═════ Document text ═════

Texting. Most organizations are sending sensitive data within text messages. I’ve seen this often within hospitals and clinics for doctors, nurses and other patient care providers. There are solutions specifically for these situations.
Instant messaging. These types of peer-to-peer (P2) messaging is being widely used within organizations to accommodate work team communications when they are geographically dispersed, for consultants communicating with remote clients, and so on. These messages are vulnerable for eavesdropping and interception. If sensitive information is being sent, those communications need to be encrypted.
Social media messaging. There are a few tools that can be used to encrypt messages sent using Linkedin, Facebook, and other types of social media site email capabilities. Never send sensitive business information through these types of email tools without encrypting it. If you can’t feasibly implement social network messaging encryption, then simply do not use it for business.
Voice over Internet Protocol (VoIP). If you use VoIP, you need to encrypt the communications. Make sure you use Transport Layer Security (TLS) and Secure Real-time Transport Protocol (SRTP) to strongly encrypt, and protect, every call.
Sensitive information collected on websites for retail sales transactions, and other types of activities involving sensitive information, needs to be encrypted. The most common way is through the use of TLS, SSL, HTTPS to protect it at the point of collection, and then as it is subsequently passed on to the destination server where it is then unencrypted in storage (unless you implement another solution to keep it encrypted at rest). TLS more secure than SSL. Additionally, most newer web browsers do not support SSL 2.0 and SSL 3.0. In 2014 Google Chrome stopped supporting SSL 3.0, and most other major browsers stopped supporting TLS 1.0 and TLS 1.1 in 2020.
Many of you are probably asking yourself after reading the previous sections: What are some strong encryption solutions? There are many! I am not endorsing any of them in particular; what you choose needs to be based upon your needs and the associated risks for the data involved. However, I do recommend that whatever you choose has the following characteristics:
AES-256: Symmetric-key encryption (256 bits). Used for encrypting data at rest and in transit.

═════ Provided material ═════

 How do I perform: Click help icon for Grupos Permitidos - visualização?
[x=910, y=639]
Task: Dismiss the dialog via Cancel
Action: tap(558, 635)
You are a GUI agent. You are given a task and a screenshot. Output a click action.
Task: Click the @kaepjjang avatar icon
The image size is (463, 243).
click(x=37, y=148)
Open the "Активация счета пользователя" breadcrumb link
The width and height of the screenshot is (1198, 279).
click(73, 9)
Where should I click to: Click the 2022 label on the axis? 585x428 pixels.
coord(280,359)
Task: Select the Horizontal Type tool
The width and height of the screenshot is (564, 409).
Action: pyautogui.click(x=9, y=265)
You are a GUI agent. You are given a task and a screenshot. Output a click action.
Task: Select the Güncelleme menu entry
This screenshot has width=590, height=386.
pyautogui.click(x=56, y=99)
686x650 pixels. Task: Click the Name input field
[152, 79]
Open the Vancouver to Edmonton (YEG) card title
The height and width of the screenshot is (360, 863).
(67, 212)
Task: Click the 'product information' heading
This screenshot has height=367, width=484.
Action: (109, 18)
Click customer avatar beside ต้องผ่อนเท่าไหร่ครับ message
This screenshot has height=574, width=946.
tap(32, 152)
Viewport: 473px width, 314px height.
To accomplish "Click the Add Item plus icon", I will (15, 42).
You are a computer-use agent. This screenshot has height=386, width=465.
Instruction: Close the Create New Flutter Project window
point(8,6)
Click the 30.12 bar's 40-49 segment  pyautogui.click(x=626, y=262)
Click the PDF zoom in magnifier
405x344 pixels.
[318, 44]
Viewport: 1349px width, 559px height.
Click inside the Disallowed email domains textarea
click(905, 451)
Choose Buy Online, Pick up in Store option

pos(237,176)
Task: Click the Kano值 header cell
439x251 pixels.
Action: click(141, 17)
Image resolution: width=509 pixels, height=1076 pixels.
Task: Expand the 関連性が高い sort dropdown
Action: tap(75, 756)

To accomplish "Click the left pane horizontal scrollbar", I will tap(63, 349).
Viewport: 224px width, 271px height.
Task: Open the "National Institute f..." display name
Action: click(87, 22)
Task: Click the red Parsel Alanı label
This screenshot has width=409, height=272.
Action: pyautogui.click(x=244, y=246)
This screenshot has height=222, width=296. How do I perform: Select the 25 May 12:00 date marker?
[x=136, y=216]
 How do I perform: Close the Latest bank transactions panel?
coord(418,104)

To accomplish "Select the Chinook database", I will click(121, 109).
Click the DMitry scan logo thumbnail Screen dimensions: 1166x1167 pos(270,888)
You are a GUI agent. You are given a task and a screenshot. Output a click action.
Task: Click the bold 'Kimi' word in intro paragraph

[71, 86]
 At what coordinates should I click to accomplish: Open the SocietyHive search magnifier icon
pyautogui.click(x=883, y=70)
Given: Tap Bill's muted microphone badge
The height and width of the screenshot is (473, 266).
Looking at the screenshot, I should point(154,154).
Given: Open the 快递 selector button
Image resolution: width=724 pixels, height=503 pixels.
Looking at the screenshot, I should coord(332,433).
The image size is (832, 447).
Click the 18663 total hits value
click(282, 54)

═════

**Set of tasks**
1/ Answer these questions about the text on encrypting communications:
(a) Which two protocols should be used to encrypt VoIP calls?
(b) In what year did Google Chrome stop supporting SSL 3.0?
(c) What key length does AES-256 use?
2/ Write the next part of the text on encrypting communications, picking up after its final line.

**Answers given**
1/
(a) Transport Layer Security (TLS) and Secure Real-time Transport Protocol (SRTP).
(b) 2014.
(c) 256 bits.

2/
RSA-4096: Public-key encryption (2048 bits, but use 4096 bits if available and possible in the environment where it will be used). Usually for data in transit (and traditionally in TLS). Often used in combination with other encryption algorithms, and also for digital signatures.
Here are some good resources from the U.S. National Institute of Standards and Technology (NIST):
NIST SP 800-67 Rev. 2: Recommendation for the Triple Data Encryption Algorithm (TDEA) Block Cipher https://csrc.nist.gov/publications/detail/sp/800-67/rev-2/final
NIST SP 800-57 Part 1 Rev. 5: Recommendation for Key Management – Part 1: General https://csrc.nist.gov/publications/detail/sp/800-57-part-1/rev-5/final
NIST SP 800-133 Rev 2: Recommendation for Cryptographic Key Generation https://nvlpubs.nist.gov/nistpubs/SpecialPublications/NIST.SP.800-133r2.pdf
NIST SP 800-111: Guide to Storage Encryption Technologies for End User Devices http://csrc.nist.gov/publications/nistpubs/800-111/SP800-111.pdf
I’ve written many encryption articles over the years. Here are a few you may find useful:
Use Encryption despite Your NSA Snooping Fears http://privacyguidance.com/blog/use-encryption-despite-your-nsa-snooping-fears/
Encryption: Myths and Must Knows http://privacyguidance.com/blog/use-encryption-despite-your-nsa-snooping-fears/
Top 4 Reasons Encryption Is Not Used http://privacyguidance.com/blog/top-4-reasons-encryption-is-not-used/
Every organization, in all industries, of all sizes, in all locations, needs to encrypt personal data, and a wide range of other types of sensitive and confidential data, at one or more times throughout the full data lifecycle. Organizations need to identify the riskiest points throughout the lifecycles, and then determine the best type of encryption solutions to meet their own organization’s business environment.